● **Teks Bacaan**
►

Kepemimpinan Wanita : Feminis dan Syari'ah
Kepemimpinan
wanita merupakan persoalan pelik yang sampai saat ini terus menjadi
perbincangan. Lingkup perbincangan tersebut bermula dari tatanan syari'ah yang
memberikan barrier berupa sinyalemen hadits bahwa tidak akan beruntung suatu
masyarakat jika kepemimpinan diserahkan kepada wanita. (Hr. Bukhari)
Interprestasi
akan Hadits sebagai sumber kedua setelah Quran biasanya diletakkan kepada
persoalan Sanad dan Perawinya. Artinya apakah secara matan (isi) suatu hadits
tersebut bertentangan atau tidak dengan Qur'an, atau dapat difahami dengan
logika Islam sebagai agama yang fitrah atau tidak. Kemudian interprestasi yang
lain adalah berdasarkan kekuatan sanad ataupun pembawanya. Dengan menggunakan
kekuatan sanad akan melahirkan jenis hadist dari tingkat Shahih sampai dloif,
mursal bahkan palsu.

◄

● **Soal**
Dalam teks tentang kepemimpinan wanita, jenis hadits apa saja yang lahir dari penggunaan kekuatan sanad?

● **Data Sumber**

►

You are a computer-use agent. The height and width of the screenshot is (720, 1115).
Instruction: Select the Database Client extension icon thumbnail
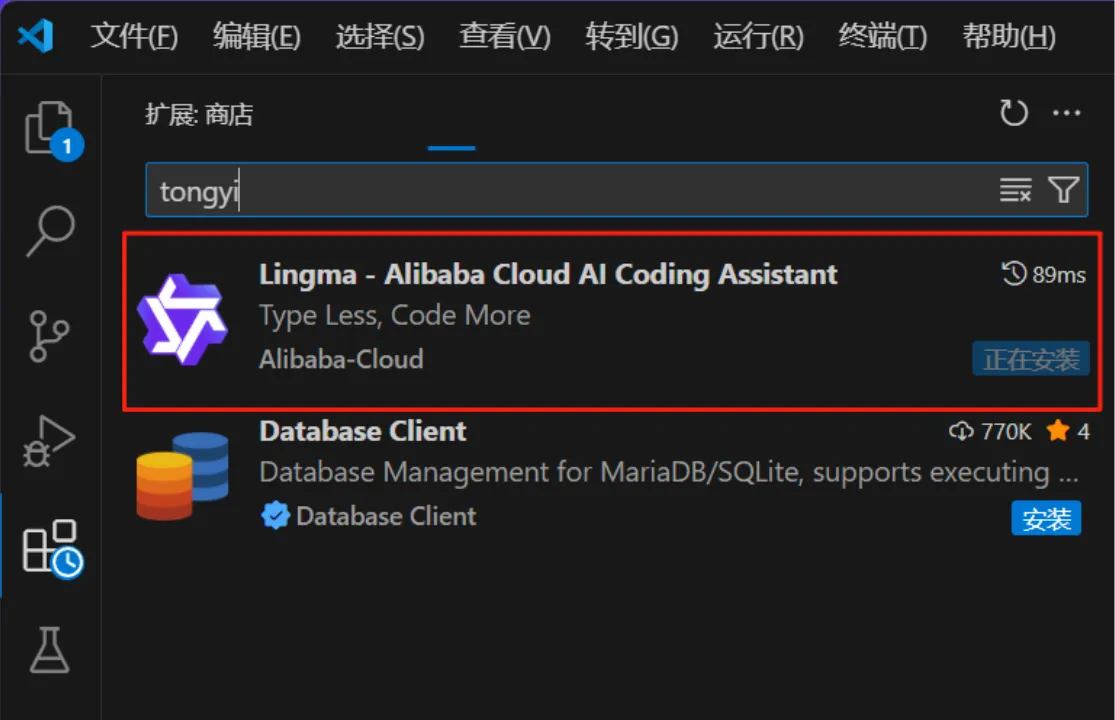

◄

● **Jawaban Latihan**
Jenis hadits dari tingkat shahih sampai dloif, mursal, bahkan palsu.